End-to-end autonomous research system that maintains verifiable evidence chains for every claim across literature review, solution discovery, and paper writing.

   
Affiliation Google Cloud AI Research
First introduced 2026-05 (arXiv:2605.26340)
Lifecycle stages Multi-stage (literature grounding → discovery → paper writing with claim verification); secondary Writing tag
Autonomy level Fully autonomous within the Chain-of-Evidence (CoE) pipeline
Domain focus Frontier computer-systems research (ADRS benchmark), with demonstrated generalization to medical imaging, fine-grained recognition, 3D perception, and parameter-constrained language modeling
Availability Project website scientist-one.github.io; no open implementation announced

Approach

ScientistOne is built around the Chain-of-Evidence (CoE) standard, which requires every claim — citation, numerical, methodological, conclusion — to trace through a recorded evidence chain to a grounding source. The pipeline has three stages:

  • Stage 1 — Problem Investigator (PI): starts from seed papers, builds a citation graph via scholarly database queries, reads up to 100 full-text PDFs per topic, and produces a structured research brief with provenance metadata.
  • Stage 2 — Discovery Engine: an Ideator generates and scores candidate approaches; a Parallel Explore-Exploit (PEE) orchestrator runs Solver agents across multiple branches, each iterating up to E evaluated versions per node with task-specific evaluators; top-K branches are retained and replenished via fresh ideation; a best-run selector filters out specification violators.
  • Stage 3 — Paper Writer with Claim Verifier: drafts the manuscript and checks every claim against its declared evidence source before producing the final paper.

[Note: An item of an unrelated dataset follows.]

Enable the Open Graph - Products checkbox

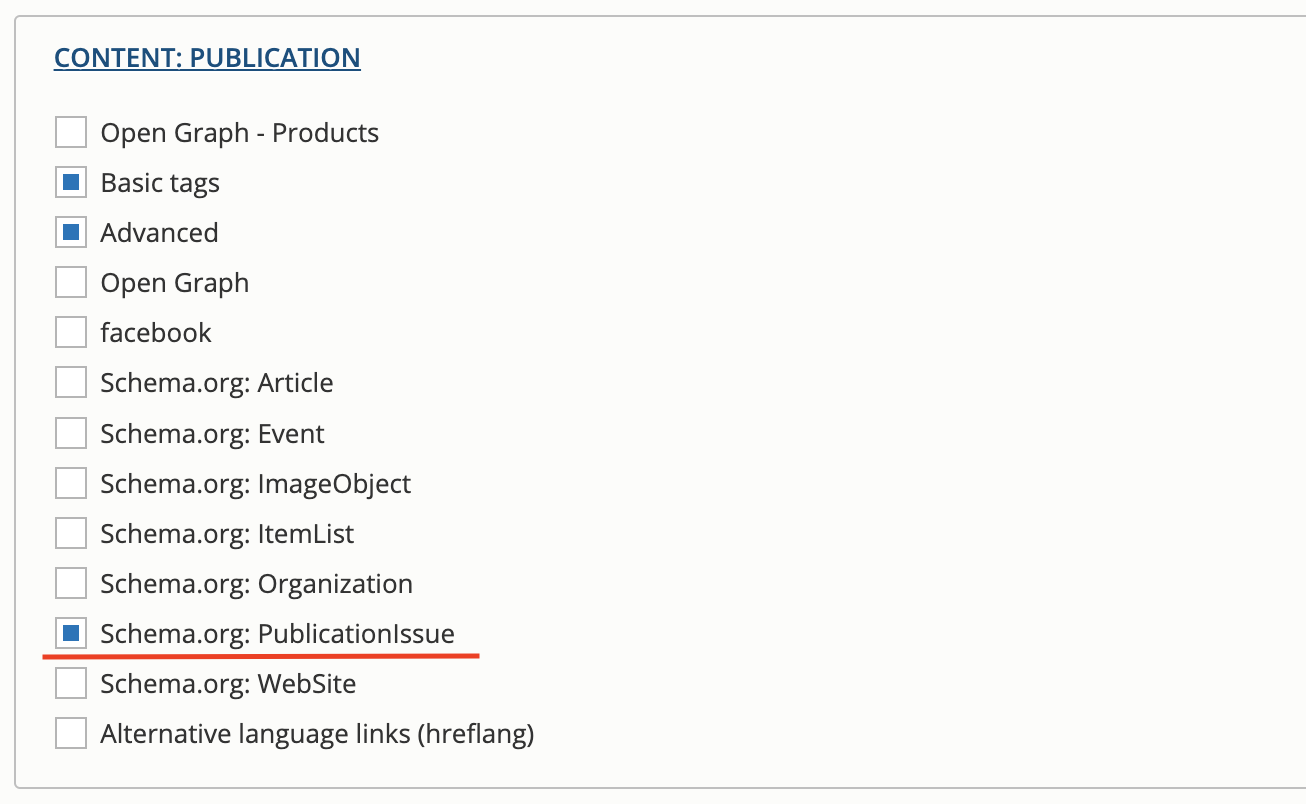[x=70, y=131]
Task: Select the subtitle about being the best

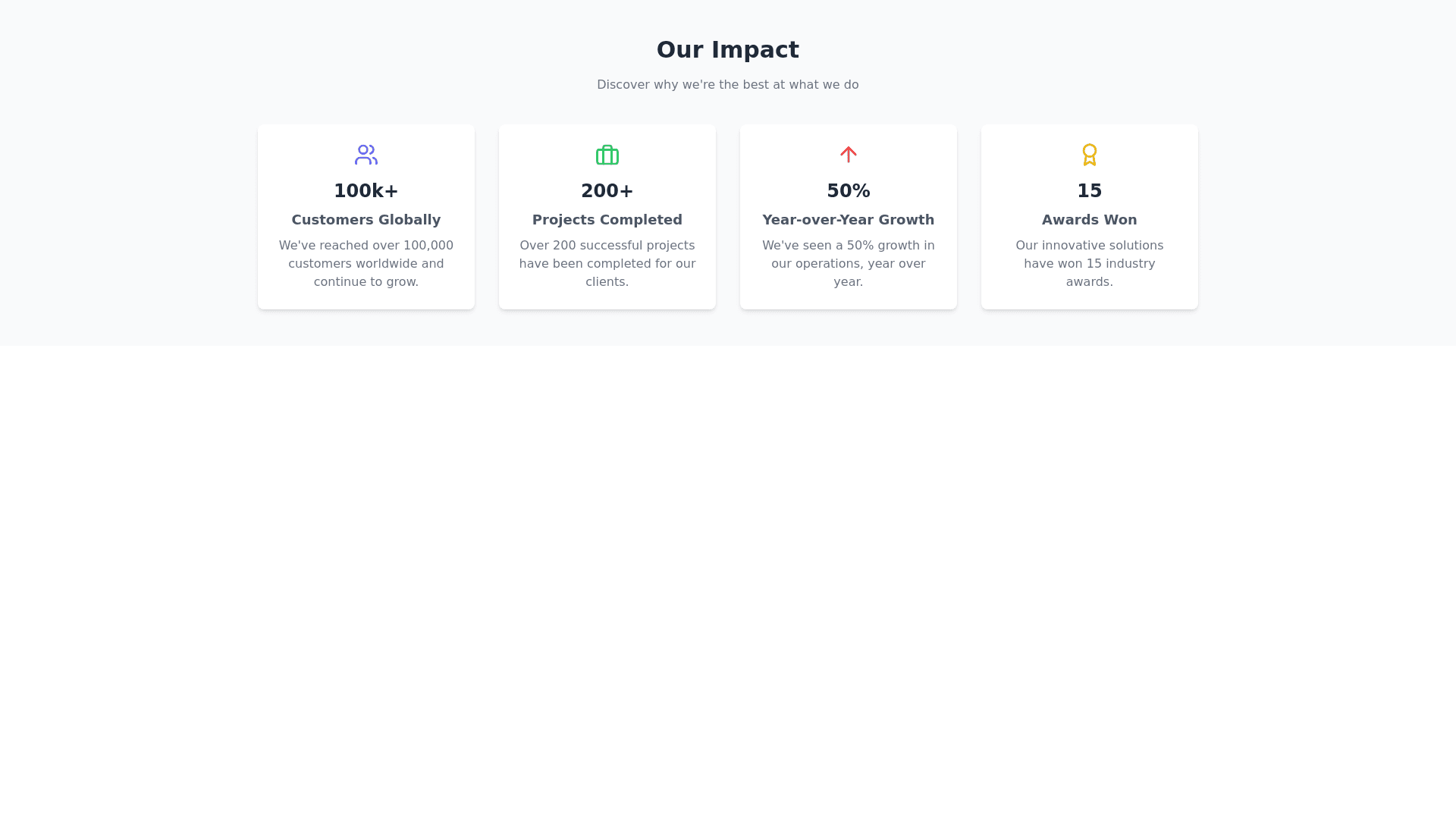Action: pos(727,85)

The system is paired with CoE Integrity Audit, a post-hoc protocol with four checks: Score Verification (I1), Specification Violation, Reference Verification, and Method-Code Alignment.

Validation

CoE Integrity Audit applied to 75 papers (15 per system) from five autonomous research systems on five ADRS frontier ML tasks. ScientistOne is benchmarked against AI Scientist-v2, AutoResearchClaw, DeepScientist, and AI-Researcher.

Notable results

  • Zero hallucinated references (0 / 337 bibliography entries) versus up to 21% for baseline systems.
  • Perfect score verification (12 / 12) and the highest method-code alignment (14 / 15) among the five systems audited.
  • Matches or exceeds human expert solver performance on all five ADRS tasks.
  • Generalizes to six additional tasks: state-of-the-art on Parameter Golf; gold medals on MLE-Bench tasks where baselines fail entirely.

Primary paper

Meng et al., “ScientistOne: Towards Human-Level Autonomous Research via Chain-of-Evidence,” arXiv:2605.26340 (2026).

Other references

Code

Not released.